Phil vs. LLMs

Last year, my friend Ed made a post regarding the nascent proliferation of ChatGPT and competitors into various search engines and other products. With a moment’s contemplation after reading it, I just realized how spectacularly bad this could go if, for example, you went to do a search for an chemical’s Material Safety Data Sheet (MSDS) and a Large Language Model (LLM) gave you back some bullshit advice to take in the event of hazmat exposure or fire.

NOTE: I refuse to use the term AI or even generative AI to describe LLMs. They are glorified versions of Dr. Sbaitso at best.

Your vanilla search for a normal MSDS will return several of varying qualities, that you then read and glean information from. Because an MSDS is primary information, it is authoritative. LLM generated instruction is secondary, theoretically deriving from those primary sources, but also prone to fabrication in places where it doesn’t know enough or doesn’t recognize the presentation. The format of an MSDS has a regulatory mandate behind it, though that varies by jurisdiction. The varying quality of MSDSs usually comes in sins of omission, which ChatGPT abhors, not fabrication, which ChatGPT does as a feature. An MSDS may not tell you what respirator to use; ChatGPT will specify a typical filter that is blatantly incorrect through hallucination. So, a LLM return on that same search will give you advice on how to work with that material that may be very, very wrong. 

It’s nice that I have a new thing to add to safety training now, that people should absolutely not use any conversational LLM generated advice unless they are actively seeking a Darwin Award. What happens when you turn this loose on budding makers starting to tinker in their garage, trying to figure things out, and then gets handed some complete LLM garbage in their search? Sure, they could already get human generated garbage on forums & reddit but they may actually be more reliable now by comparison. I shared the mere concept of this with my favorite industrial hygienist. She said “I have enough nightmares already” and closed the Zoom on me.

As it was topical at the time, I fed “how to respond to a vinyl chloride fire” into ChatGPT and it told responders to use a water fog on the water reactive chemical. This would have changed a train derailment/hazmat spill/fire emergency into a detonation/mass casualty/hazmat emergency. A+ performance, ChatGPT, you would have obliterated a town. In fairness, enough water fixes most any firefighting problem but at that point you’ve flooded what remains of a town that has been levelled by explosion and fire.
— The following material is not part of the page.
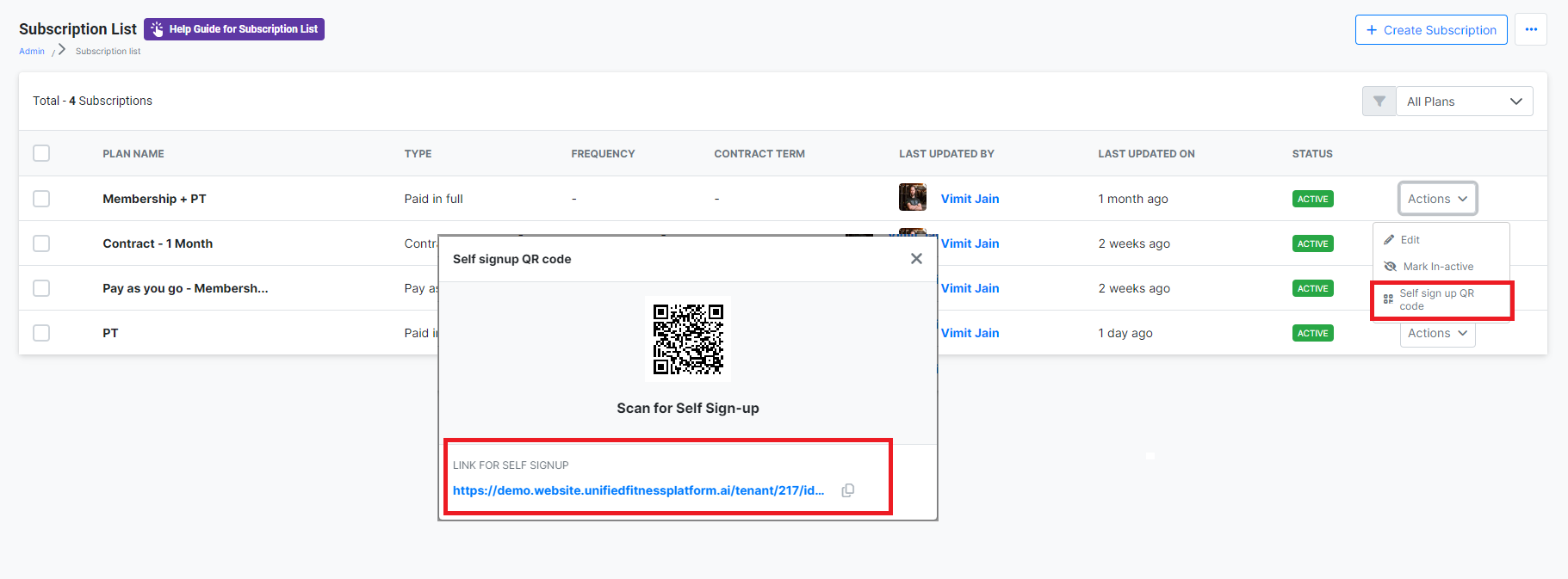This screenshot has height=579, width=1568.
Task: Open Actions dropdown for PT row
Action: (x=1437, y=333)
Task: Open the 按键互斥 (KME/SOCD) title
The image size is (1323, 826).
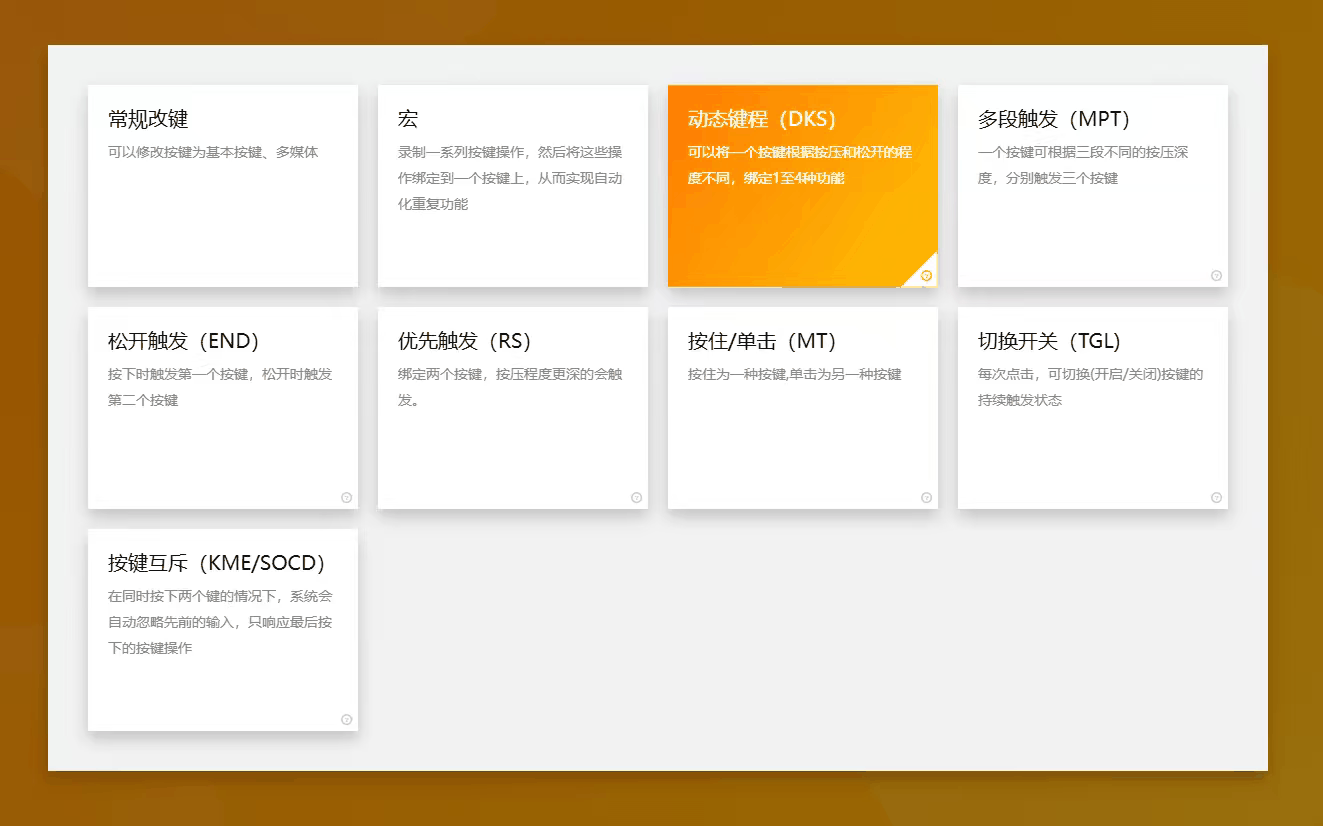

Human brains melt at the concept of what to do with chemical incompatibles and water reactive substances during a fire. An LLM has no concept of chemical incompatibility, just how to make an answer that is MSDS shaped. Machine learning will train on the typical response, what to do 99% of the time, except sometimes the sound of approaching hoofbeats is not a horse, zebras are more common than you think, and they will kill you. However, an LLM trained to think about zebras is going to return garbage to you most of the time because it has no way to know better because it’s not thinking. The very first thing we teach students to do before they do an experiment is “check the literature” and step one is almost always hit up Google. I grimly await a lab blowing up due to LLM advice thanks to Google’s garbage automatically generated and promoted output.

I’m sure this seems a bit extreme but I want you to think for a minute about something much more mundane, something that happens thousands upon thousands of times a day: a Poison Control call. Except people don’t use the phone much any more, do they? So, they search for the answer of what to do when their kid has swallowed some sort of chemical. If they’re lucky “CALL POISON CONTROL AT THIS NUMBER” will be the first result. If they’re not and they get some prime health care advice from an automatically generated answer, lives are in the hands of an LLM. I can also absolutely foresee a LLM product being sold to emergency dispatch centers to generate fast answers for what to do while waiting for paramedics to arrive.

Anyway, this is what I think about as various companies hitch their wagons to LLMs for no goddamned good reason. Okay, I’m done ranting for now.